* PROBLEM TO WORK ON: Your task is to find every line in the records that holds the string "экстремизма" and copy it.

********

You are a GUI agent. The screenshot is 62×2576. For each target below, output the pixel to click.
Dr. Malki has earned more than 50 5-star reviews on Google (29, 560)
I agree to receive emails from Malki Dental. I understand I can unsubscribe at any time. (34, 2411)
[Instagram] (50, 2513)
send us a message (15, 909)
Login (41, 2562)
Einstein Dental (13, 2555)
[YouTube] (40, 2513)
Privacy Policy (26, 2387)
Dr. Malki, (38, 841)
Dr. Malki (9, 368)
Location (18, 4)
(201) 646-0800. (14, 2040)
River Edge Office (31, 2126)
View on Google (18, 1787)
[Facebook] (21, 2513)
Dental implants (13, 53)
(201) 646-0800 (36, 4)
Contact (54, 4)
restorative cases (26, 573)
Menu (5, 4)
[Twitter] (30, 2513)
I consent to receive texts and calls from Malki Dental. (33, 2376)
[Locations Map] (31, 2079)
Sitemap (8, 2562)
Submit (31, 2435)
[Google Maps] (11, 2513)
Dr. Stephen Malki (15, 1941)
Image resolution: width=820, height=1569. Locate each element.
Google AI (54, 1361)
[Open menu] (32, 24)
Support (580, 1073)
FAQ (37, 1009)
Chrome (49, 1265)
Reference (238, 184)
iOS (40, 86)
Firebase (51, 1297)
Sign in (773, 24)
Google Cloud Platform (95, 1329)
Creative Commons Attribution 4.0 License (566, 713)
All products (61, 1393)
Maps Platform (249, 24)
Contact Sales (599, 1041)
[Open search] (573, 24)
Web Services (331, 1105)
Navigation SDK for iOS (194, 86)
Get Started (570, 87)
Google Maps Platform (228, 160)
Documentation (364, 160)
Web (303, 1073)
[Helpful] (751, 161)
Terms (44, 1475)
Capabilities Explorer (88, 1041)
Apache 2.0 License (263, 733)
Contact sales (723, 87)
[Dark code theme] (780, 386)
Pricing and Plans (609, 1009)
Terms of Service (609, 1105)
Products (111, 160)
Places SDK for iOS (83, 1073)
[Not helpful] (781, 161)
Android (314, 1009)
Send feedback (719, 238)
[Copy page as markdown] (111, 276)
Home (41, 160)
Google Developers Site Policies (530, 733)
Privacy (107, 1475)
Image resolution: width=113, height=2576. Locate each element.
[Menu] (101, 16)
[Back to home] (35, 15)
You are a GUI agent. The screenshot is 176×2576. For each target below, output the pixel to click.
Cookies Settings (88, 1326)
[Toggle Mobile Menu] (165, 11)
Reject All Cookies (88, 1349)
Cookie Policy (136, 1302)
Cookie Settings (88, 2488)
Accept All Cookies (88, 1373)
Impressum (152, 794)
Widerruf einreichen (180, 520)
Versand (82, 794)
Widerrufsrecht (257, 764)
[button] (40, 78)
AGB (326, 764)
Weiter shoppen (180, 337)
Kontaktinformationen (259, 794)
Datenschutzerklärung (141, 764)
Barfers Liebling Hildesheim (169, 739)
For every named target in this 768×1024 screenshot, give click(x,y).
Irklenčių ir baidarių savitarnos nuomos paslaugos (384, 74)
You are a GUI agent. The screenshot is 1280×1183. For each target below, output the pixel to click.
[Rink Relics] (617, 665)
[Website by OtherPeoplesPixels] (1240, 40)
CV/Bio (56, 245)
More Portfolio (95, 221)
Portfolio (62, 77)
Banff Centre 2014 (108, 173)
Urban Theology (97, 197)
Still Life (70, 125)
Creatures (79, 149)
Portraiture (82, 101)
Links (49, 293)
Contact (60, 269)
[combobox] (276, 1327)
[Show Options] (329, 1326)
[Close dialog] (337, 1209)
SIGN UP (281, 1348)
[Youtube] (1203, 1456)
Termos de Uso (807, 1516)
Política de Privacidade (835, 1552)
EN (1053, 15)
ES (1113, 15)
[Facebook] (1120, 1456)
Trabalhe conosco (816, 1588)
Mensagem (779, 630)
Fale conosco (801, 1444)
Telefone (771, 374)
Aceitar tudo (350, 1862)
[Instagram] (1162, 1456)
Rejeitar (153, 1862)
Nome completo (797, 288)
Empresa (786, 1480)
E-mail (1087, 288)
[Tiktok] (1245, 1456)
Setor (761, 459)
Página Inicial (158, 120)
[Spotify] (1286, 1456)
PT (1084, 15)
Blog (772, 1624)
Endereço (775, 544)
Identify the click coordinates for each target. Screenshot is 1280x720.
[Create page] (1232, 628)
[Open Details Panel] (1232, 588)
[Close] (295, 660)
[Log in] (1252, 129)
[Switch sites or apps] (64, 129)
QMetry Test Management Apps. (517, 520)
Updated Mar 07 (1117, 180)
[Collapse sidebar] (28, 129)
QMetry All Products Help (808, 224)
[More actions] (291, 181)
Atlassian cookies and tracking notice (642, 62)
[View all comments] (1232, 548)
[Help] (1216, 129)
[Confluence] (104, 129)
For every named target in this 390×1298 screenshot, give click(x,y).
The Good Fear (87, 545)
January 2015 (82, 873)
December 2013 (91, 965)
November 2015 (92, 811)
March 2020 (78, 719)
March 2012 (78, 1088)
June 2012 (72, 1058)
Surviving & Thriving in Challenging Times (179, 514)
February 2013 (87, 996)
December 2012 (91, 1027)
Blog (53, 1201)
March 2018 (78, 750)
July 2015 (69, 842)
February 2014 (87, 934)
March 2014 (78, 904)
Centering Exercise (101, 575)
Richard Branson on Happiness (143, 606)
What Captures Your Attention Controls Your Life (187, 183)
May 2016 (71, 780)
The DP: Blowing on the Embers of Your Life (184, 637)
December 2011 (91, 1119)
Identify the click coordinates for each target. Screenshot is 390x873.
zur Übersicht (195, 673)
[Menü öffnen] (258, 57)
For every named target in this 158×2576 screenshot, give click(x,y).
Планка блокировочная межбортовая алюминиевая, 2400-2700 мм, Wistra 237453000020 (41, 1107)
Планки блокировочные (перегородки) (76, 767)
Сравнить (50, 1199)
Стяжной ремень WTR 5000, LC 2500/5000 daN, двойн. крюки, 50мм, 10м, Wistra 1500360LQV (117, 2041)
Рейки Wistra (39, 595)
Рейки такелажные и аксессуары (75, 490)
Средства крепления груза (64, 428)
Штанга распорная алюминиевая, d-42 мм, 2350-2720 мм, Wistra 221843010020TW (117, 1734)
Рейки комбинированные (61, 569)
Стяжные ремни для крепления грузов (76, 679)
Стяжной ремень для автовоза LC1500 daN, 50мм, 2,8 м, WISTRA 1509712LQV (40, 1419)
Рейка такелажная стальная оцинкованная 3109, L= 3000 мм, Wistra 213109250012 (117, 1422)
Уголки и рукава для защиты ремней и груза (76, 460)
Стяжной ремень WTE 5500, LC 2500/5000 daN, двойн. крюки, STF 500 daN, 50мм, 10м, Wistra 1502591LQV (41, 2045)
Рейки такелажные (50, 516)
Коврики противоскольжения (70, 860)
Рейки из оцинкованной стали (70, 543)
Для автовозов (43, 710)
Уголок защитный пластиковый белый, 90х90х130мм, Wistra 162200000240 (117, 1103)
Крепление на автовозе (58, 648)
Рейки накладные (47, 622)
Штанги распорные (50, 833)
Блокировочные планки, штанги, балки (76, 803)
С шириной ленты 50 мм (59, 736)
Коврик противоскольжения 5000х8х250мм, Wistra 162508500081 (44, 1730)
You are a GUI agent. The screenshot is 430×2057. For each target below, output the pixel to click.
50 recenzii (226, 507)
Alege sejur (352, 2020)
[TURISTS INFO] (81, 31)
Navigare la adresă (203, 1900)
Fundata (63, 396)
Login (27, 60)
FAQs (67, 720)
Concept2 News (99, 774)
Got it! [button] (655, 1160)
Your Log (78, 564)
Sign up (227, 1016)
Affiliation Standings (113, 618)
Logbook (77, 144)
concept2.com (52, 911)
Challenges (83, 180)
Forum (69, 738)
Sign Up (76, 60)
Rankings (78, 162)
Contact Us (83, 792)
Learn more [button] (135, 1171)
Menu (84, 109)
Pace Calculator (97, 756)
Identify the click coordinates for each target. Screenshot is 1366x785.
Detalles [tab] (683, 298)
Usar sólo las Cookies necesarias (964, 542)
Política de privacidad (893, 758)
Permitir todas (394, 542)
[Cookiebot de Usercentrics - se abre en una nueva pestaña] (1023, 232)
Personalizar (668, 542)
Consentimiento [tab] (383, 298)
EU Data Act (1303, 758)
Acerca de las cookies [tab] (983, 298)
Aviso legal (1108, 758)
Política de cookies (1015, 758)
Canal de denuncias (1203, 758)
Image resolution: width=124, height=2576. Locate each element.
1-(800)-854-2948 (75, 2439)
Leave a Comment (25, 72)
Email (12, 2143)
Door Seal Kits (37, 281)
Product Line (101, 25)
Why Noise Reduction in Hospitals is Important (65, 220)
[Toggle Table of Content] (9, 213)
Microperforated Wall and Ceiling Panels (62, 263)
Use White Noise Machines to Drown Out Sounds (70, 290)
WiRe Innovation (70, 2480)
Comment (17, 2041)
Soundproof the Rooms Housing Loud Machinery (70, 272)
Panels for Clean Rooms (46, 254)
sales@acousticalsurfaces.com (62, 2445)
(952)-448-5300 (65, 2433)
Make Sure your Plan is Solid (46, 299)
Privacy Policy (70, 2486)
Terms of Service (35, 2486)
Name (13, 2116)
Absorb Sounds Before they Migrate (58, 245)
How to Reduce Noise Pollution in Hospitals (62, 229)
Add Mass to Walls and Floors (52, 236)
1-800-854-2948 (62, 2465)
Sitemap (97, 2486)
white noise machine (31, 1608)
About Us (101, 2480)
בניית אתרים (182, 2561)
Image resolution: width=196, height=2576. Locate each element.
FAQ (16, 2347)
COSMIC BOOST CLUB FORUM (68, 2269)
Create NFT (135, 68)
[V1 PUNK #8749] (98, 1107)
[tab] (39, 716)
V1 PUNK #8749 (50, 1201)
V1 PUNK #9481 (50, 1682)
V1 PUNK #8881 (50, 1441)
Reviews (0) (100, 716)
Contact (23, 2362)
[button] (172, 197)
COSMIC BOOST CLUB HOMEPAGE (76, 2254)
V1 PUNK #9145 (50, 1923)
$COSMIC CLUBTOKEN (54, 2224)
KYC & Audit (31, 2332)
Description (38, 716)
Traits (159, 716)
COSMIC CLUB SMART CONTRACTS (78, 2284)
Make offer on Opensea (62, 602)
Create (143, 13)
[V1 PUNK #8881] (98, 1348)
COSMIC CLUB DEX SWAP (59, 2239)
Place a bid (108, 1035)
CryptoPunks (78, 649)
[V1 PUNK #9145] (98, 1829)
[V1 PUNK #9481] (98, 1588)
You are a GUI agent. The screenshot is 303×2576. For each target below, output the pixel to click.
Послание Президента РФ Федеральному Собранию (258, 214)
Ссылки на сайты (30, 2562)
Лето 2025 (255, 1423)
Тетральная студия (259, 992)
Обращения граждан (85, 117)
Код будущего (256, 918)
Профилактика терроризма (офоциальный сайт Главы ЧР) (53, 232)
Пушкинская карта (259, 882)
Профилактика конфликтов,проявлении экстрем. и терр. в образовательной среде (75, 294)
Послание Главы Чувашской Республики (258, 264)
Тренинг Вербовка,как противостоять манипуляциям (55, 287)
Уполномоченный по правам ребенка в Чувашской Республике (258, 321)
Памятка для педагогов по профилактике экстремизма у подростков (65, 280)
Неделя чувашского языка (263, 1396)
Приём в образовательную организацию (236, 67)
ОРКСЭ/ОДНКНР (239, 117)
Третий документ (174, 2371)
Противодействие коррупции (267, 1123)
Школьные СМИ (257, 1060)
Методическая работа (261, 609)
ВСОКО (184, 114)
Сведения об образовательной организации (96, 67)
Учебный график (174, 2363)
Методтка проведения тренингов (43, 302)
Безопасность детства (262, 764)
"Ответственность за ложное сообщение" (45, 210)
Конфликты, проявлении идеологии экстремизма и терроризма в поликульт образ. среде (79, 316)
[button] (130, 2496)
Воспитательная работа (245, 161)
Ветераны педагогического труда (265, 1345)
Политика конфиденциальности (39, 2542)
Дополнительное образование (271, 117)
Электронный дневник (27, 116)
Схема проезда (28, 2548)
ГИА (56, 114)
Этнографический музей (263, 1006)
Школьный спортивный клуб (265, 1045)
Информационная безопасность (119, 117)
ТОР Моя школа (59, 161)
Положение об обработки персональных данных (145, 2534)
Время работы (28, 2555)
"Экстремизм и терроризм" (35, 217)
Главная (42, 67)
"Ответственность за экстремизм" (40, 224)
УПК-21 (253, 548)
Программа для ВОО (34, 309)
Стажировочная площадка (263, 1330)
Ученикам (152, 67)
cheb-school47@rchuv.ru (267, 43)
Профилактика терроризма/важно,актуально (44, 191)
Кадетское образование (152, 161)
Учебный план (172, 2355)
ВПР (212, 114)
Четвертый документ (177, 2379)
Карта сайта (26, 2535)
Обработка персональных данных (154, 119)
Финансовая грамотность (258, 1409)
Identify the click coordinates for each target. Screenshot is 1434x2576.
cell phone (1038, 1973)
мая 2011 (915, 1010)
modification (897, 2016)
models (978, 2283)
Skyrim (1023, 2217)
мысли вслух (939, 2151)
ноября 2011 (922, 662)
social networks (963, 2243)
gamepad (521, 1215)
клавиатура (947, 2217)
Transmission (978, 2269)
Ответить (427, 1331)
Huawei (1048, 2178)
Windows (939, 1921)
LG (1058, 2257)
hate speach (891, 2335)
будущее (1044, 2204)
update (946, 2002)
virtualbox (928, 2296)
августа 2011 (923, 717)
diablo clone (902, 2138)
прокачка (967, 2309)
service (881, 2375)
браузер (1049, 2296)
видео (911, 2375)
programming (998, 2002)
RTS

********

* FINISHED TASK:
Памятка для педагогов по профилактике экстремизма у подростков (65, 280)
Конфликты, проявлении идеологии экстремизма и терроризма в поликульт образ. среде (79, 316)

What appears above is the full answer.